**WORK INSTRUCTIONS**
With the line containing "Choose Energicentral in" as the starting point, output every line of the data below through its final line, character for character.
START DATA SECTION
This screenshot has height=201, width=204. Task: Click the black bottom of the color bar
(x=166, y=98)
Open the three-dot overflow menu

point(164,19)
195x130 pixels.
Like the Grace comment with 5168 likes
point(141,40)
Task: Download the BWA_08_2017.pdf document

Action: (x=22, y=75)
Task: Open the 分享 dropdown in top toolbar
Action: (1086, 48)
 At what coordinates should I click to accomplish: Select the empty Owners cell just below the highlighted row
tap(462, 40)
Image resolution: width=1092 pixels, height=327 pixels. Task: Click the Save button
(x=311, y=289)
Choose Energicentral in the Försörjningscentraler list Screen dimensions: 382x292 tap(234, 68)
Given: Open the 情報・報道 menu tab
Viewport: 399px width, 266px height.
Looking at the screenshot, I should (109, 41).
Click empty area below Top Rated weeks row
END DATA SECTION
**EXERCISE RESPONSE**
Choose Energicentral in the Försörjningscentraler list Screen dimensions: 382x292 tap(234, 68)
Given: Open the 情報・報道 menu tab
Viewport: 399px width, 266px height.
Looking at the screenshot, I should (109, 41).
Click empty area below Top Rated weeks row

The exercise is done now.